Dataset entries
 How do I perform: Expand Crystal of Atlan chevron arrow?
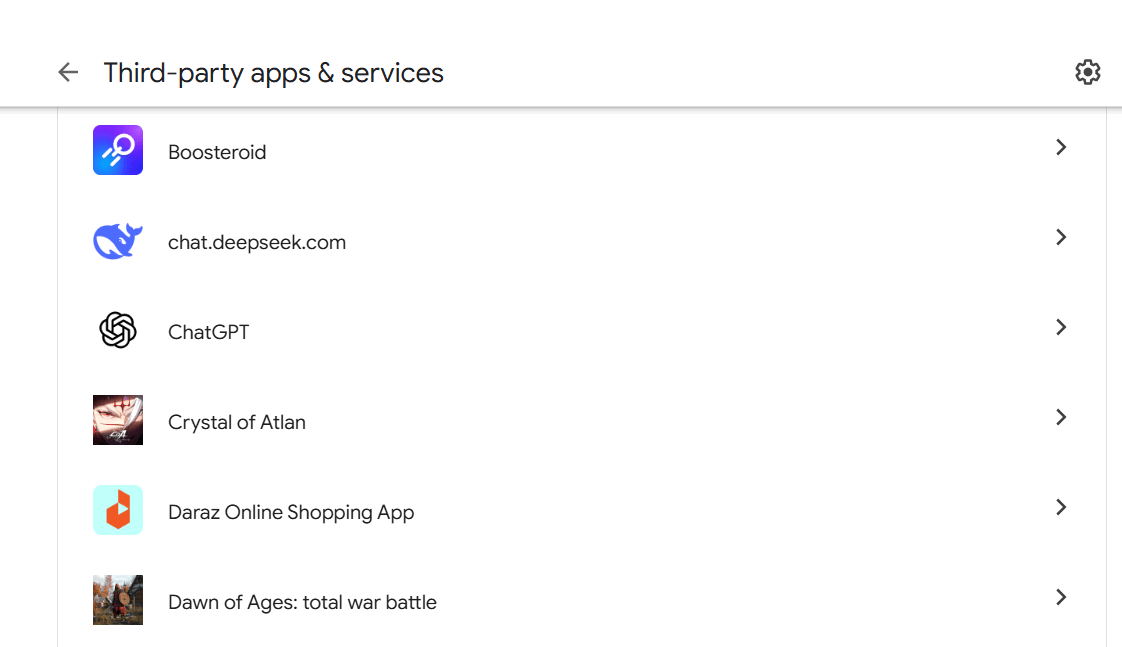(1061, 418)
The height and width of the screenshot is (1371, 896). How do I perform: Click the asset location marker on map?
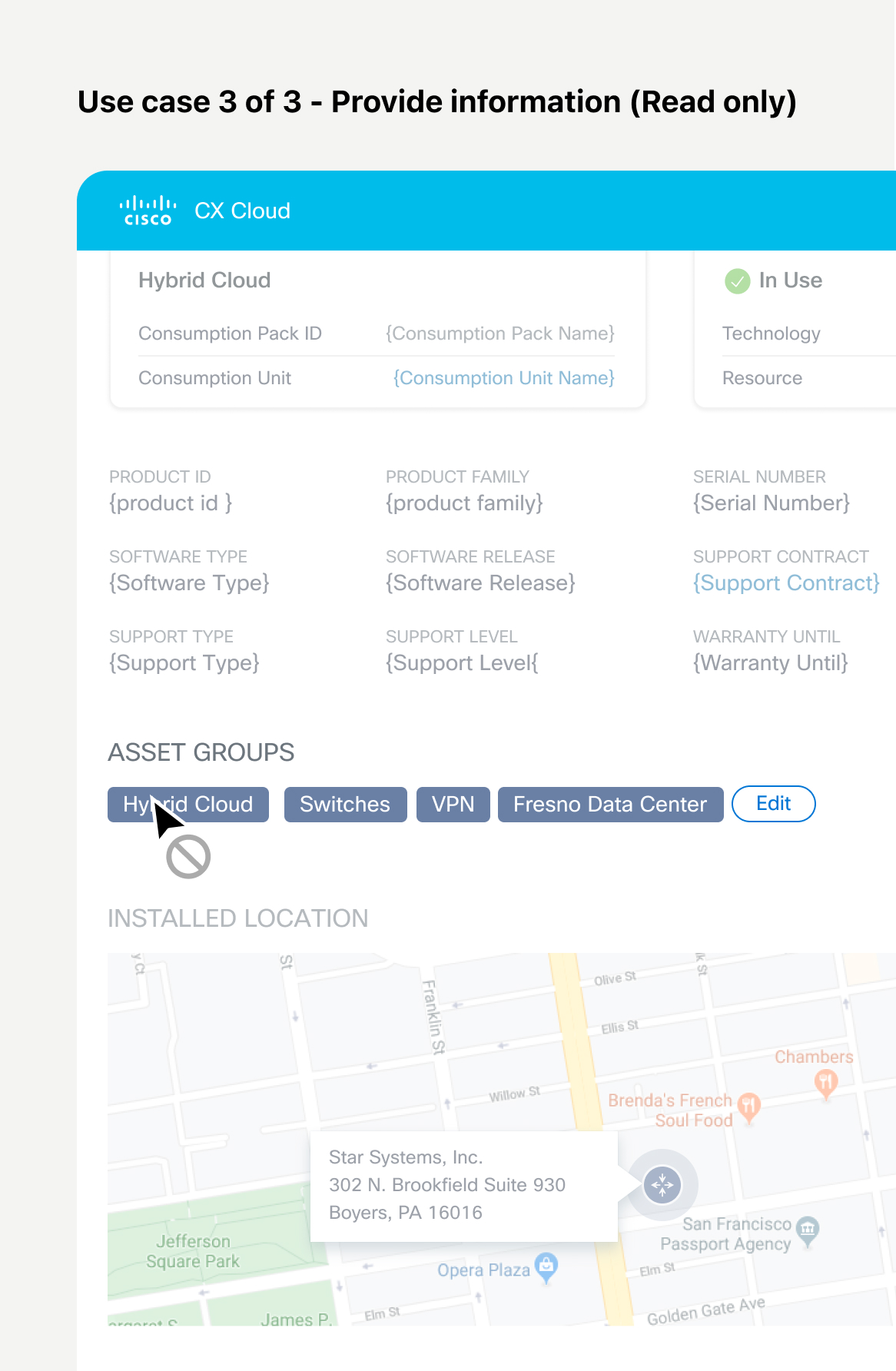pyautogui.click(x=662, y=1184)
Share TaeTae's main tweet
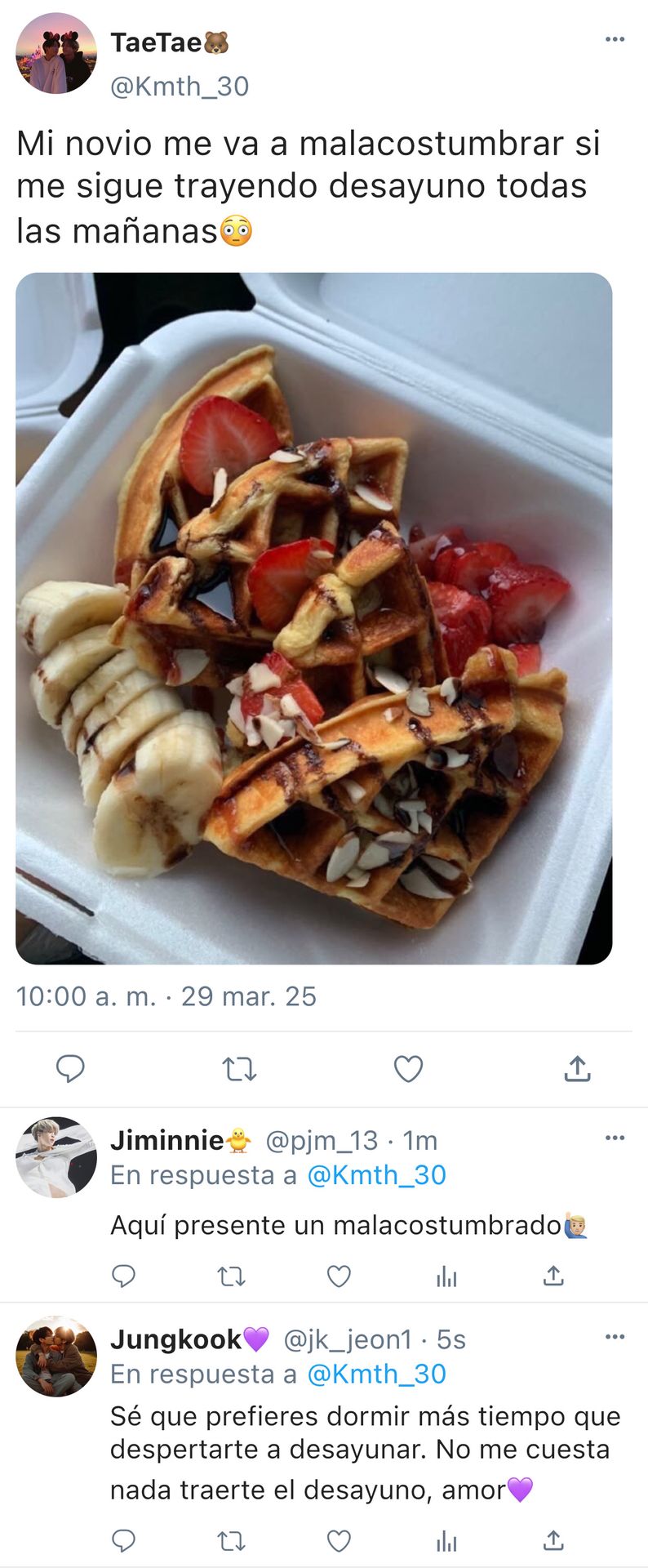The height and width of the screenshot is (1568, 648). click(577, 1067)
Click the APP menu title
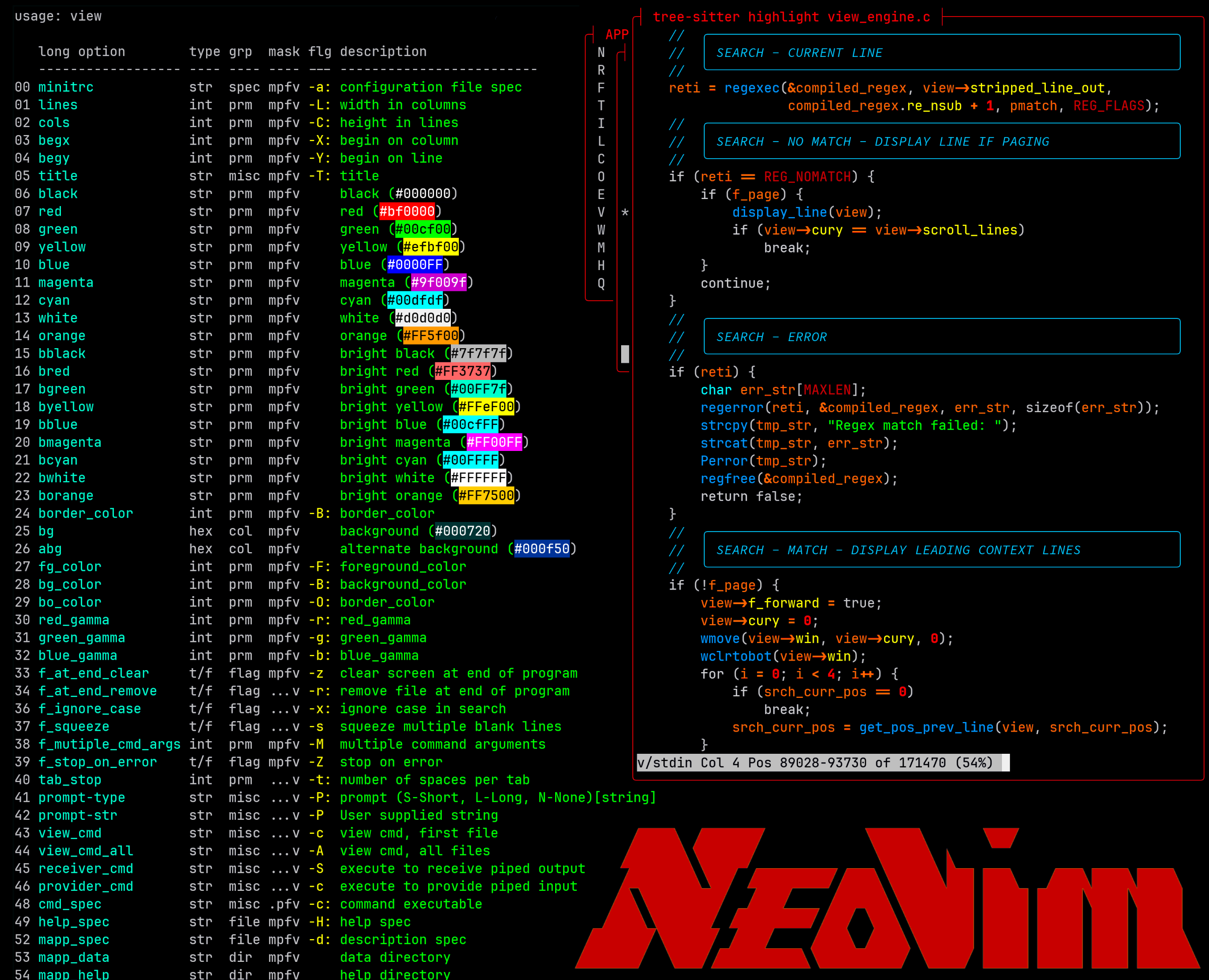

■ **Aim**: Please copy out the text of every entry above word for word, leaving the pictures out.

■ **Answer below**:
 How do I perform: Expand Crystal of Atlan chevron arrow?
(1061, 418)
The height and width of the screenshot is (1371, 896). How do I perform: Click the asset location marker on map?
pyautogui.click(x=662, y=1184)
Share TaeTae's main tweet
The height and width of the screenshot is (1568, 648). click(577, 1067)
Click the APP menu title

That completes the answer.